**** Provided data ****

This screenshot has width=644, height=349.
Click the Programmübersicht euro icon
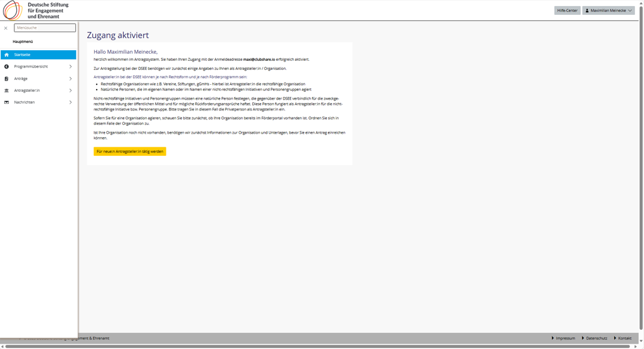(x=7, y=67)
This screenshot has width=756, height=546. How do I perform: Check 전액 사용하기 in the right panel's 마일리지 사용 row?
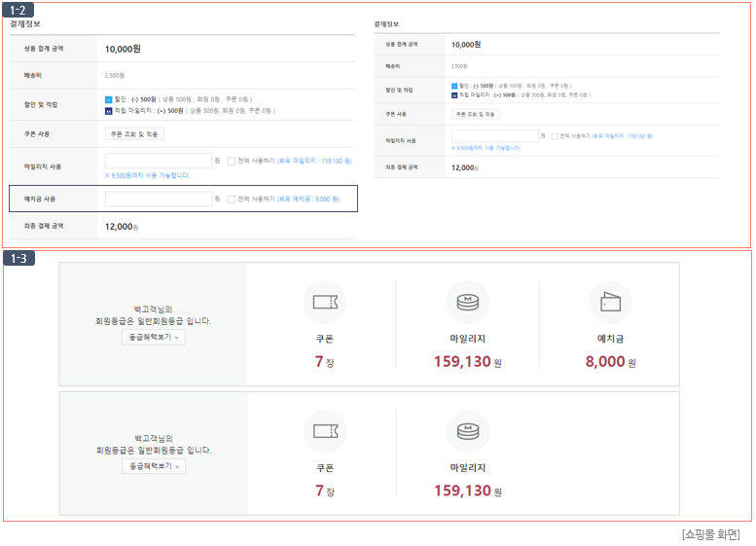[x=554, y=136]
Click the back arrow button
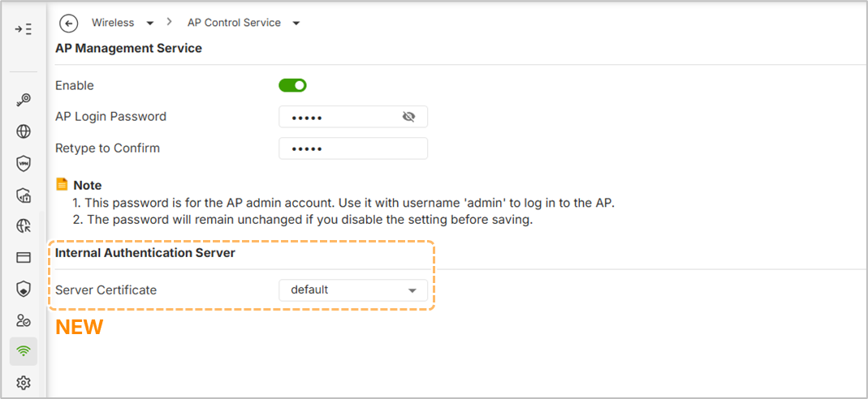868x399 pixels. (x=69, y=23)
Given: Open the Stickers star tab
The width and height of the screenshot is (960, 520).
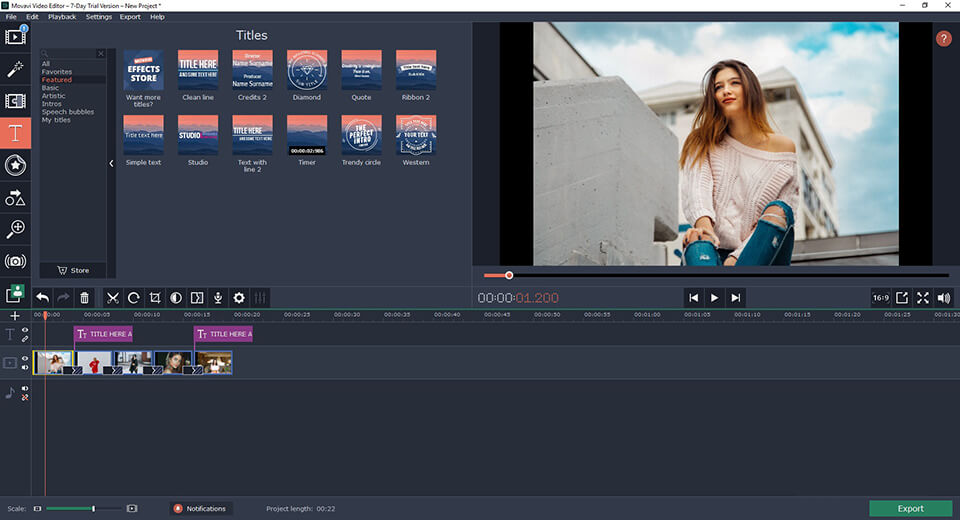Looking at the screenshot, I should point(15,165).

****

**Your goal:**
What you write should match the entries exactly, except that the pictures are dropped.

**Result of the exercise:**
This screenshot has width=644, height=349.
Click the Programmübersicht euro icon
(x=7, y=67)
This screenshot has width=756, height=546. How do I perform: Check 전액 사용하기 in the right panel's 마일리지 사용 row?
[x=554, y=136]
Click the back arrow button
868x399 pixels. (x=69, y=23)
Given: Open the Stickers star tab
The width and height of the screenshot is (960, 520).
Looking at the screenshot, I should point(15,165).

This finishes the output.